======== Given data ========

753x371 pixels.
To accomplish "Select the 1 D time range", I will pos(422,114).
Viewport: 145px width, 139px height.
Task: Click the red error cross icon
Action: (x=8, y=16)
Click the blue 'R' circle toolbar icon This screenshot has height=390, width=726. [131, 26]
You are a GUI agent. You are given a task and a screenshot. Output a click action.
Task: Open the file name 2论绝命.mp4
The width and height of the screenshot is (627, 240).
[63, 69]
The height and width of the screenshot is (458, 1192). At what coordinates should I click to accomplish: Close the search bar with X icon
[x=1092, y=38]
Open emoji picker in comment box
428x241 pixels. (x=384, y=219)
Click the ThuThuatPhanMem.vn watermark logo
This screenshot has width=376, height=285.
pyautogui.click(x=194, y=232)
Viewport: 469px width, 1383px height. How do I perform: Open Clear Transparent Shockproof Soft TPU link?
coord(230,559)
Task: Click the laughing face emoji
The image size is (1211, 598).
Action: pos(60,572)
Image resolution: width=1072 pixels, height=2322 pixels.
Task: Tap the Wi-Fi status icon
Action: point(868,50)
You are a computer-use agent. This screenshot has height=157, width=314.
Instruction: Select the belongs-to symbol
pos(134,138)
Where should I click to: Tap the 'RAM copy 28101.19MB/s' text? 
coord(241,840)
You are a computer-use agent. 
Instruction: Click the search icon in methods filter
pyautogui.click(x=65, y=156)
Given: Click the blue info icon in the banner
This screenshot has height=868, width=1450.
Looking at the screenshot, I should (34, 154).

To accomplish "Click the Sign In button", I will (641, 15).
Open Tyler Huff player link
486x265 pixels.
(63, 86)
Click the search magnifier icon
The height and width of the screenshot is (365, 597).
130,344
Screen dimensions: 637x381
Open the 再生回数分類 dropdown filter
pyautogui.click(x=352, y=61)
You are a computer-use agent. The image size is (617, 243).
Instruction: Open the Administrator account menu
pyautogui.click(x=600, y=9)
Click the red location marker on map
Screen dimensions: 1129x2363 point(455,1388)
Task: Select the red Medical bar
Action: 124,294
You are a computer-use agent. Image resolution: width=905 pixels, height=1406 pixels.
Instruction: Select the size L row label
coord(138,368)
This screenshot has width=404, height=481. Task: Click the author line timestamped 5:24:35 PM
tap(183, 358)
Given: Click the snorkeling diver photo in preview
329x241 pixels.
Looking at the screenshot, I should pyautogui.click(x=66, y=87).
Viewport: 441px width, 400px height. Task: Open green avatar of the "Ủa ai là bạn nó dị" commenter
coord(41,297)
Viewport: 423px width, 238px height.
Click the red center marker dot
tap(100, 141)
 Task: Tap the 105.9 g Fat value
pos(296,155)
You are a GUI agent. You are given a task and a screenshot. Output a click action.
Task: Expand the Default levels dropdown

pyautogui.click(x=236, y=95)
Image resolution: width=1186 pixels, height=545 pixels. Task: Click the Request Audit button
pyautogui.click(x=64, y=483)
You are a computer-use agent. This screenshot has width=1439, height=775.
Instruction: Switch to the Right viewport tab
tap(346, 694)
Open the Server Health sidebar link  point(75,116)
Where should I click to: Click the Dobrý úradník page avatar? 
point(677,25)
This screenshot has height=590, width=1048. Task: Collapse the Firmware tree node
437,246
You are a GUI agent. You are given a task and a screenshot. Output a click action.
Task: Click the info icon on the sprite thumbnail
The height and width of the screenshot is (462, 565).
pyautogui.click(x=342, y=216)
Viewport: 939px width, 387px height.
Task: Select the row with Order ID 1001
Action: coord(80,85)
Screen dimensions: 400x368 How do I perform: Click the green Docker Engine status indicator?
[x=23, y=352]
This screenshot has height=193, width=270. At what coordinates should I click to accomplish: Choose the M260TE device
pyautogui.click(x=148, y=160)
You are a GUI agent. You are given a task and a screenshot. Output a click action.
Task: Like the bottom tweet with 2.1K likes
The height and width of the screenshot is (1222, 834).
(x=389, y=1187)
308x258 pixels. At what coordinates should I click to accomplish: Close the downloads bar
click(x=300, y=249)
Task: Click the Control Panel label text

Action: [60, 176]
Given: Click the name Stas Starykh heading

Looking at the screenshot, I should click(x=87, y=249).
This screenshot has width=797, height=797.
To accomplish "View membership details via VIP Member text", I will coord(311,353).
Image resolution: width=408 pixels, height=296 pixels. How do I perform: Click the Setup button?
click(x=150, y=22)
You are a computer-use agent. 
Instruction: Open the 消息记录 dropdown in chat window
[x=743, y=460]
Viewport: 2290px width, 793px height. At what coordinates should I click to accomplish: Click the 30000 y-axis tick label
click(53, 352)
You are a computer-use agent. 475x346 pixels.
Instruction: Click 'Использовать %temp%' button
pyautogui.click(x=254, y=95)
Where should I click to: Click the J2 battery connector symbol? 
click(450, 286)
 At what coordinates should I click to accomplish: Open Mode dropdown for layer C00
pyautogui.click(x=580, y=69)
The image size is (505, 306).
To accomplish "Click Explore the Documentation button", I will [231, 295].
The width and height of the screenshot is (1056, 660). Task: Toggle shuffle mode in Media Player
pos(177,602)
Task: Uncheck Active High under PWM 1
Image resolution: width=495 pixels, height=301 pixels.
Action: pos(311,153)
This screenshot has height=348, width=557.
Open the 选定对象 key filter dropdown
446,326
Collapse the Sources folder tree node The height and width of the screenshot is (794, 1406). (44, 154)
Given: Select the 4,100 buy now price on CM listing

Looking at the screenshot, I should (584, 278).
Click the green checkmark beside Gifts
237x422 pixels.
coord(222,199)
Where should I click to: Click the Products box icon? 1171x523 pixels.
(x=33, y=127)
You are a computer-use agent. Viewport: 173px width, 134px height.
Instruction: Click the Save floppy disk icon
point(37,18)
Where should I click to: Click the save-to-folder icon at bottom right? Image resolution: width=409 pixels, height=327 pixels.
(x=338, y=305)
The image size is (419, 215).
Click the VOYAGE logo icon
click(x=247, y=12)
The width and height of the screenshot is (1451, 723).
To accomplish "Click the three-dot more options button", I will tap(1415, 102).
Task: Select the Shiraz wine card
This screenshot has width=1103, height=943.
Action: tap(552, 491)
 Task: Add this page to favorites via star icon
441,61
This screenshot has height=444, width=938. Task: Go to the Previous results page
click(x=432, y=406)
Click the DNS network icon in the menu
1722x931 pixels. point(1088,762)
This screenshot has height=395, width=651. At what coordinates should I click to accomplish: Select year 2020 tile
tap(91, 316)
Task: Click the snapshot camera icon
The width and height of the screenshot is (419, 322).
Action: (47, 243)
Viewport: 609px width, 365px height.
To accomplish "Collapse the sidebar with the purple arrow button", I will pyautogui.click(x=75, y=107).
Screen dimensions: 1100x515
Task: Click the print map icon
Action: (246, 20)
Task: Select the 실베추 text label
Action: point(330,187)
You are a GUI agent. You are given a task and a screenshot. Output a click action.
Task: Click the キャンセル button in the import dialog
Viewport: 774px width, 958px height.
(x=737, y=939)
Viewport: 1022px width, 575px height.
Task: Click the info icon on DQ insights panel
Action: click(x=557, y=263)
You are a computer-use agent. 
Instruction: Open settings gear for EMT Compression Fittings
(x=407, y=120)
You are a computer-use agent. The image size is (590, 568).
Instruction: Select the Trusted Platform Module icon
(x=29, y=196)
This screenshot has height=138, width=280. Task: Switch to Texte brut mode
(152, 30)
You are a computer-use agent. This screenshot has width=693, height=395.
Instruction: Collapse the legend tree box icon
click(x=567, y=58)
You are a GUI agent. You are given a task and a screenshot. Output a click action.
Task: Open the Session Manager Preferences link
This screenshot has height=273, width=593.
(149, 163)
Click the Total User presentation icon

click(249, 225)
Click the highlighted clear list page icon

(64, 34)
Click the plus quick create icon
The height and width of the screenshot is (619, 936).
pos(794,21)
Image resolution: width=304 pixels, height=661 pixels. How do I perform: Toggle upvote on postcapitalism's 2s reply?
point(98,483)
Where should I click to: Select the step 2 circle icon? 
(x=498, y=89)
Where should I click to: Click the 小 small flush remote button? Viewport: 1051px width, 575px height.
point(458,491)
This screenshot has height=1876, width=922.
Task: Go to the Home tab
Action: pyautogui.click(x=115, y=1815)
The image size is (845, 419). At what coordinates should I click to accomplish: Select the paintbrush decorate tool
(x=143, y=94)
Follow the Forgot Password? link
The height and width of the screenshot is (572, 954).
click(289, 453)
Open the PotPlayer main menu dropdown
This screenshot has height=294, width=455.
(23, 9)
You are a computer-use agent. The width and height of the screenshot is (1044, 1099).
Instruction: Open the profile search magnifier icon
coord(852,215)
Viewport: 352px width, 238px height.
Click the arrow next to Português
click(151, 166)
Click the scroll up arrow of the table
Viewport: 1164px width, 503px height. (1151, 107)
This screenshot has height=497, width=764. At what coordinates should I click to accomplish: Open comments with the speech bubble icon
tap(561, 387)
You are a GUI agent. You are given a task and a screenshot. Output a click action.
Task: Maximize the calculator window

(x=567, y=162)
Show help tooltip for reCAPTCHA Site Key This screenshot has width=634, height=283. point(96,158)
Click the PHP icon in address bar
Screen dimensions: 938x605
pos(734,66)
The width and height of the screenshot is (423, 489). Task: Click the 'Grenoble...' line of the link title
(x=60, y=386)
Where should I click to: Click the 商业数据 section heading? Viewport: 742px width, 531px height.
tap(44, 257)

========

Work to complete: Looking at the records above, return exactly the lines from the line with "Task: Add this" to the line with "Viewport: 609px width, 365px height.", both ends included.

Response below:
 Task: Add this page to favorites via star icon
441,61
This screenshot has height=444, width=938. Task: Go to the Previous results page
click(x=432, y=406)
Click the DNS network icon in the menu
1722x931 pixels. point(1088,762)
This screenshot has height=395, width=651. At what coordinates should I click to accomplish: Select year 2020 tile
tap(91, 316)
Task: Click the snapshot camera icon
The width and height of the screenshot is (419, 322).
Action: (47, 243)
Viewport: 609px width, 365px height.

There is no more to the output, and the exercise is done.